Newrozlaşan bir halk ve ateşin sırrına varanlar…

2025 Newroz’u kolektif belleğimizdeki tüm değerleriyle, duygu türbülanslarıyla, tüm Kürtlerin ruhuna değe değe iz bırakarak, ateşin sırrını kulaklara fısıldayarak bu sene de milyonların coşkuyla kutlandı.
Her şeyin tanığı tarih, direnişin rengi ateş, yeşerten toprak şahittir ki Newroz bir bayram olmanın ötesinde, kurtuluşıun destanı, mücadelenin miladı, newrozlaşmanın hakikati, yeryüzündeki zulmün sonsuz olmadığının kanıtı olmuştur.
Yeryüzündeki zulmün simgesi şüphesiz Dehaq; direnişin simgesi de şüphesiz Demirci Kawa ve yeni günün simgesi şüphesiz Newrozdur.
Tarih boyunca Newroz, Kürt halkı için yalnızca doğanın döngüsünü değil, özgürlük özleminin her daim yeniden doğuşunu, varlığın inkarına karşı direnişi simgeleyen kutsal ateşi olmuştur.
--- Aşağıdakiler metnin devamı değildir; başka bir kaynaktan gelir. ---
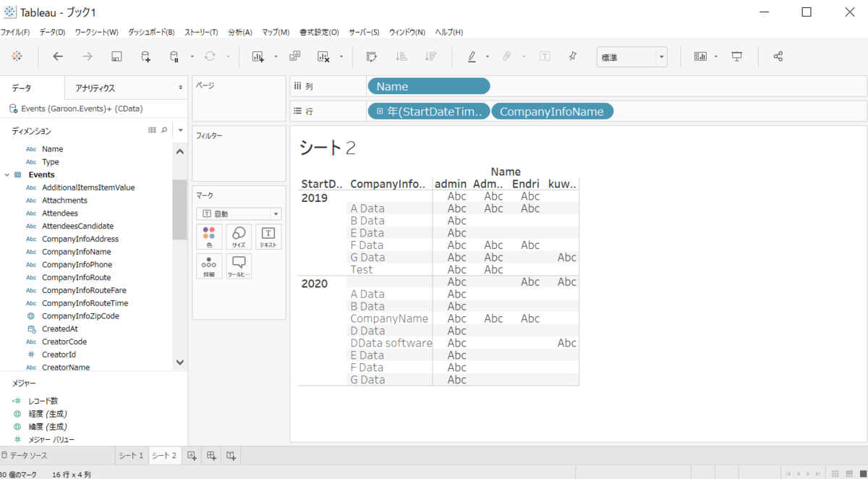This screenshot has height=479, width=868.
Task: Click the New story icon at bottom
Action: coord(231,455)
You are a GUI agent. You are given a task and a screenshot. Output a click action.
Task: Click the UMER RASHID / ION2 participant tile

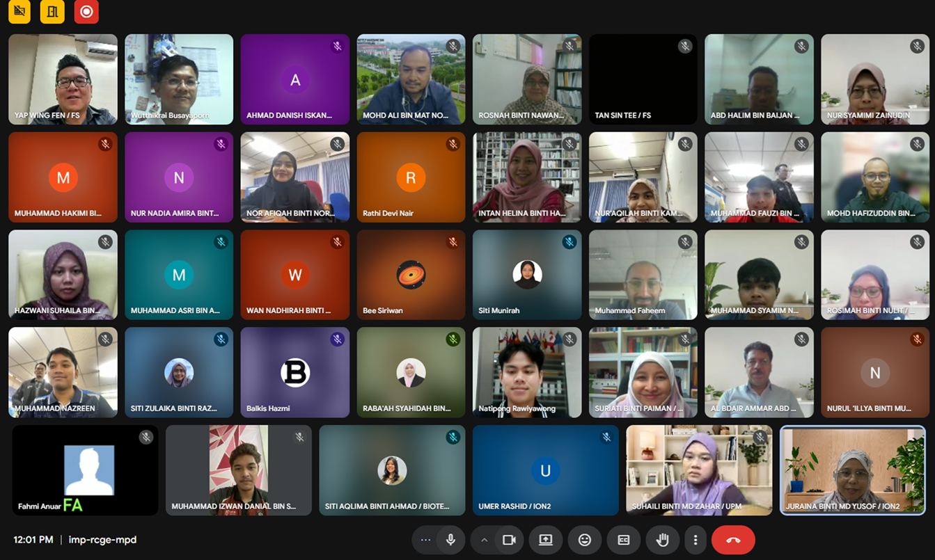click(546, 470)
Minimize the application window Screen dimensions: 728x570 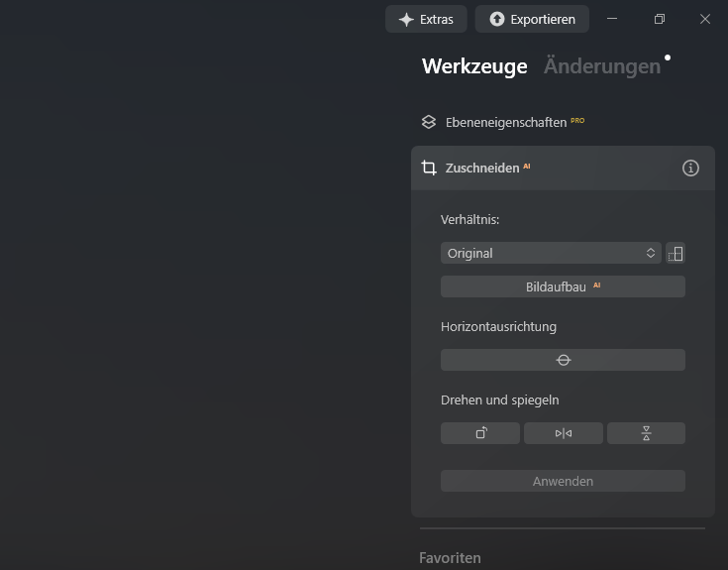614,19
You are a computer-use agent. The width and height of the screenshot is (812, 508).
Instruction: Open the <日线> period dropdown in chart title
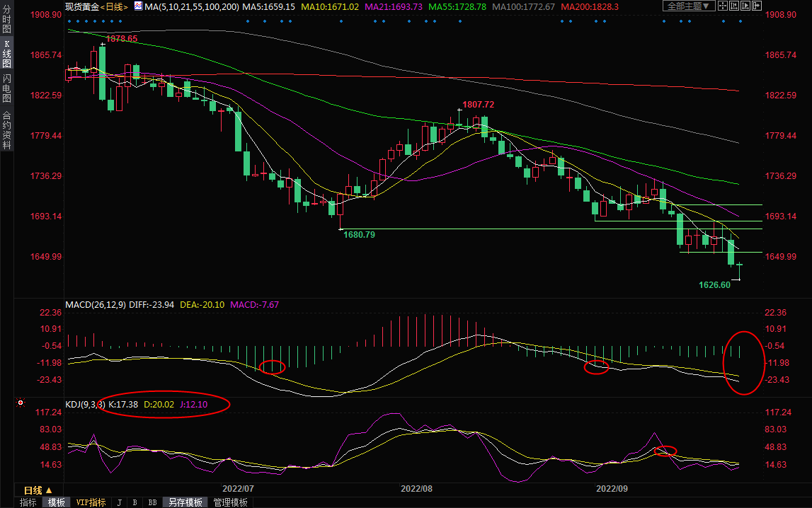click(113, 6)
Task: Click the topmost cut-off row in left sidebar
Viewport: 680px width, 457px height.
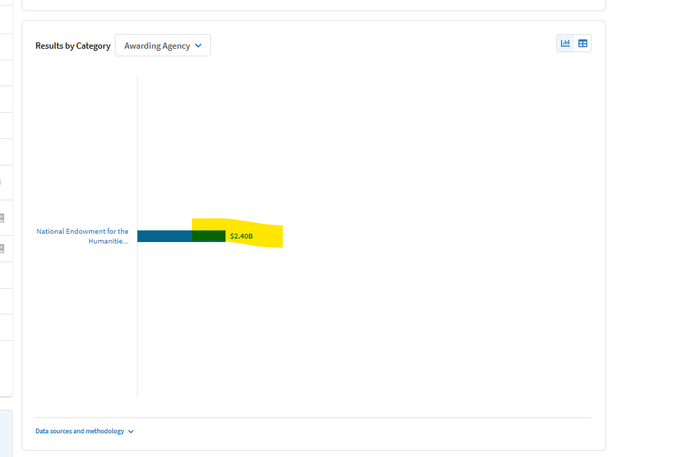Action: (5, 20)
Asırlar boyunca yakılan her Newroz ateşinde özgürlük özlemi harlanmış, her alanda yakılan ateş, zincirlerini kırmaya çalışan bir halkın kollektif belleğine ve ruhuna nakşolmuştur.
Her Newroz, bir öncekinden devralınan ve sonrakine taşınan bir meşale koşusu misali direnişin sürekliliğini, inkara karşı hakikatın ısrarını temsil etti.
Dağlarda, meydanlarda, zindanlarda ve sürgünde yakılan her ateş “yoksun” denilen bir halkın “ben varım buradayım” diye haykırışına dönüştü. Newroz sadece bir günün değil, Newrozlaşmış bir halkının tarihsel yürüyüşünün ve “xwebûn” mücadelesinin adıdır.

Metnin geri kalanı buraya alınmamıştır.